Copy the following lines word for word, with nothing changed.
======== Dataset ========
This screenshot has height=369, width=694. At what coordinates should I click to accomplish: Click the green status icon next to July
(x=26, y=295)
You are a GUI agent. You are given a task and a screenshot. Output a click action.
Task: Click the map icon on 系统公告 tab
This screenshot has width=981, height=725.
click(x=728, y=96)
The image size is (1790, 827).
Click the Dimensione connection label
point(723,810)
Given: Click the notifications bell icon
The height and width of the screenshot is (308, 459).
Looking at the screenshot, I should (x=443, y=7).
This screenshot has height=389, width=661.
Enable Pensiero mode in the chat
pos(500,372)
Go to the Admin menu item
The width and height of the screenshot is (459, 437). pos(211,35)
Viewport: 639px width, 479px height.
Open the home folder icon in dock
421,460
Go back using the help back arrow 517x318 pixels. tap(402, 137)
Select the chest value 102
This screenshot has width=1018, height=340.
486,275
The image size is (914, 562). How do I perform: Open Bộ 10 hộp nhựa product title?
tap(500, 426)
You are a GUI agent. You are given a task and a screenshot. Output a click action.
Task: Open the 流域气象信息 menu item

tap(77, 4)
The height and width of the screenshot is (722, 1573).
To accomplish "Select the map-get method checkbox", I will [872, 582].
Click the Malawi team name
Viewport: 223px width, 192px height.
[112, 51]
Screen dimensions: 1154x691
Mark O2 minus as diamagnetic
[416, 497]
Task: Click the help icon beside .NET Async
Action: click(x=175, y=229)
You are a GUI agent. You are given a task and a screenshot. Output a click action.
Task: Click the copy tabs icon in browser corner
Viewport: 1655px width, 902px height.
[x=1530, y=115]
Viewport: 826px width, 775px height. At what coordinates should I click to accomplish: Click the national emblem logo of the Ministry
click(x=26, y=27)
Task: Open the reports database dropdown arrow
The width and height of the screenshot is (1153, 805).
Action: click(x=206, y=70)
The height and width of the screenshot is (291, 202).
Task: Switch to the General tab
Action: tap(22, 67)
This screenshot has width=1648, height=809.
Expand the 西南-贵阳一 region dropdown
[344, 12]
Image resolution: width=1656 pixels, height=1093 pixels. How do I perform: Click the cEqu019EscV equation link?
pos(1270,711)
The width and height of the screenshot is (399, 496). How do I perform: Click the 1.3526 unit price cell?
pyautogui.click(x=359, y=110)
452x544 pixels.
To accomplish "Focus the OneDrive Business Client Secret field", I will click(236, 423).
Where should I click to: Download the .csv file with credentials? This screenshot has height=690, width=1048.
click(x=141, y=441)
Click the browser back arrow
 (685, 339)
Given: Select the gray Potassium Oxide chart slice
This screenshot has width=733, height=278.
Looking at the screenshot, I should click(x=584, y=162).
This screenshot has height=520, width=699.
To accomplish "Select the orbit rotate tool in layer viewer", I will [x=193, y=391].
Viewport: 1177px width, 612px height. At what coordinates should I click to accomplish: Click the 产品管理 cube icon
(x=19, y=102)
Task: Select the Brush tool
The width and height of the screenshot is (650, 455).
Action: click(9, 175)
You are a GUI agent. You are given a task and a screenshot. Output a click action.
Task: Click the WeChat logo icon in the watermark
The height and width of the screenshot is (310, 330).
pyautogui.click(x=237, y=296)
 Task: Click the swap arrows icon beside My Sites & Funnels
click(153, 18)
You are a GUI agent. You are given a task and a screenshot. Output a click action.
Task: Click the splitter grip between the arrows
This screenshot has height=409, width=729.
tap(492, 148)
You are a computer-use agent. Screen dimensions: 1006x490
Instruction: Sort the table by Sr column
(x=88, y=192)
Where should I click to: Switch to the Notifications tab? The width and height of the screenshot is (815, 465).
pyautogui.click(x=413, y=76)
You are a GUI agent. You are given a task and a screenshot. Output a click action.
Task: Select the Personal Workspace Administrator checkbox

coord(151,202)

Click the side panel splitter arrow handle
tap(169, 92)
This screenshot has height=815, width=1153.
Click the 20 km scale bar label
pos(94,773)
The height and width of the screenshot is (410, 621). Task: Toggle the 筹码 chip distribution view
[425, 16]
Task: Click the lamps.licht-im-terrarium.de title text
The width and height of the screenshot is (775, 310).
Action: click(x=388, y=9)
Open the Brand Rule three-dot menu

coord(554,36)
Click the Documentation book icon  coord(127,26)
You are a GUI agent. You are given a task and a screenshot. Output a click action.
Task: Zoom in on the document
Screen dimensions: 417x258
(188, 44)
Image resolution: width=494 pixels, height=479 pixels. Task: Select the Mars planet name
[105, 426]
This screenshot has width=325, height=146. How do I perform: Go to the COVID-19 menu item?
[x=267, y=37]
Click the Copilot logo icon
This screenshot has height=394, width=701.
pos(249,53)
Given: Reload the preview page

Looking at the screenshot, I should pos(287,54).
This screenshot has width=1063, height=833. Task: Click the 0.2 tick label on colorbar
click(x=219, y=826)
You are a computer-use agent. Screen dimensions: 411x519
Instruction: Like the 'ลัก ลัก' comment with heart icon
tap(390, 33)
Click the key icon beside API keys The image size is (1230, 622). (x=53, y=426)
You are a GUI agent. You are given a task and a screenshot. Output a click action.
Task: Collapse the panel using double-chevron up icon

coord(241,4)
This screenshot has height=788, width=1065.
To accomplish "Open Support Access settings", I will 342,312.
========
▶ Reply to the task:
This screenshot has height=369, width=694. At what coordinates should I click to accomplish: Click the green status icon next to July
(x=26, y=295)
You are a GUI agent. You are given a task and a screenshot. Output a click action.
Task: Click the map icon on 系统公告 tab
This screenshot has width=981, height=725.
click(x=728, y=96)
The image size is (1790, 827).
Click the Dimensione connection label
point(723,810)
Given: Click the notifications bell icon
The height and width of the screenshot is (308, 459).
Looking at the screenshot, I should (x=443, y=7).
This screenshot has height=389, width=661.
Enable Pensiero mode in the chat
pos(500,372)
Go to the Admin menu item
The width and height of the screenshot is (459, 437). pos(211,35)
Viewport: 639px width, 479px height.
Open the home folder icon in dock
421,460
Go back using the help back arrow 517x318 pixels. tap(402, 137)
Select the chest value 102
This screenshot has width=1018, height=340.
486,275
The image size is (914, 562). How do I perform: Open Bộ 10 hộp nhựa product title?
tap(500, 426)
You are a GUI agent. You are given a task and a screenshot. Output a click action.
Task: Open the 流域气象信息 menu item

tap(77, 4)
The height and width of the screenshot is (722, 1573).
To accomplish "Select the map-get method checkbox", I will [872, 582].
Click the Malawi team name
Viewport: 223px width, 192px height.
[112, 51]
Screen dimensions: 1154x691
Mark O2 minus as diamagnetic
[416, 497]
Task: Click the help icon beside .NET Async
Action: click(x=175, y=229)
You are a GUI agent. You are given a task and a screenshot. Output a click action.
Task: Click the copy tabs icon in browser corner
Viewport: 1655px width, 902px height.
[x=1530, y=115]
Viewport: 826px width, 775px height. At what coordinates should I click to accomplish: Click the national emblem logo of the Ministry
click(x=26, y=27)
Task: Open the reports database dropdown arrow
The width and height of the screenshot is (1153, 805).
Action: click(x=206, y=70)
The height and width of the screenshot is (291, 202).
Task: Switch to the General tab
Action: tap(22, 67)
This screenshot has width=1648, height=809.
Expand the 西南-贵阳一 region dropdown
[344, 12]
Image resolution: width=1656 pixels, height=1093 pixels. How do I perform: Click the cEqu019EscV equation link?
pos(1270,711)
The width and height of the screenshot is (399, 496). How do I perform: Click the 1.3526 unit price cell?
pyautogui.click(x=359, y=110)
452x544 pixels.
To accomplish "Focus the OneDrive Business Client Secret field", I will click(236, 423).
Where should I click to: Download the .csv file with credentials? This screenshot has height=690, width=1048.
click(x=141, y=441)
Click the browser back arrow
 (685, 339)
Given: Select the gray Potassium Oxide chart slice
This screenshot has width=733, height=278.
Looking at the screenshot, I should click(x=584, y=162).
This screenshot has height=520, width=699.
To accomplish "Select the orbit rotate tool in layer viewer", I will [x=193, y=391].
Viewport: 1177px width, 612px height. At what coordinates should I click to accomplish: Click the 产品管理 cube icon
(x=19, y=102)
Task: Select the Brush tool
The width and height of the screenshot is (650, 455).
Action: click(9, 175)
You are a GUI agent. You are given a task and a screenshot. Output a click action.
Task: Click the WeChat logo icon in the watermark
The height and width of the screenshot is (310, 330).
pyautogui.click(x=237, y=296)
 Task: Click the swap arrows icon beside My Sites & Funnels
click(153, 18)
You are a GUI agent. You are given a task and a screenshot. Output a click action.
Task: Click the splitter grip between the arrows
This screenshot has height=409, width=729.
tap(492, 148)
You are a computer-use agent. Screen dimensions: 1006x490
Instruction: Sort the table by Sr column
(x=88, y=192)
Where should I click to: Switch to the Notifications tab? The width and height of the screenshot is (815, 465).
pyautogui.click(x=413, y=76)
You are a GUI agent. You are given a task and a screenshot. Output a click action.
Task: Select the Personal Workspace Administrator checkbox

coord(151,202)

Click the side panel splitter arrow handle
tap(169, 92)
This screenshot has height=815, width=1153.
Click the 20 km scale bar label
pos(94,773)
The height and width of the screenshot is (410, 621). Task: Toggle the 筹码 chip distribution view
[425, 16]
Task: Click the lamps.licht-im-terrarium.de title text
The width and height of the screenshot is (775, 310).
Action: click(x=388, y=9)
Open the Brand Rule three-dot menu

coord(554,36)
Click the Documentation book icon  coord(127,26)
You are a GUI agent. You are given a task and a screenshot. Output a click action.
Task: Zoom in on the document
Screen dimensions: 417x258
(188, 44)
Image resolution: width=494 pixels, height=479 pixels. Task: Select the Mars planet name
[105, 426]
This screenshot has width=325, height=146. How do I perform: Go to the COVID-19 menu item?
[x=267, y=37]
Click the Copilot logo icon
This screenshot has height=394, width=701.
pos(249,53)
Given: Reload the preview page

Looking at the screenshot, I should pos(287,54).
This screenshot has width=1063, height=833. Task: Click the 0.2 tick label on colorbar
click(x=219, y=826)
You are a computer-use agent. Screen dimensions: 411x519
Instruction: Like the 'ลัก ลัก' comment with heart icon
tap(390, 33)
Click the key icon beside API keys The image size is (1230, 622). (x=53, y=426)
You are a GUI agent. You are given a task and a screenshot. Output a click action.
Task: Collapse the panel using double-chevron up icon

coord(241,4)
This screenshot has height=788, width=1065.
To accomplish "Open Support Access settings", I will 342,312.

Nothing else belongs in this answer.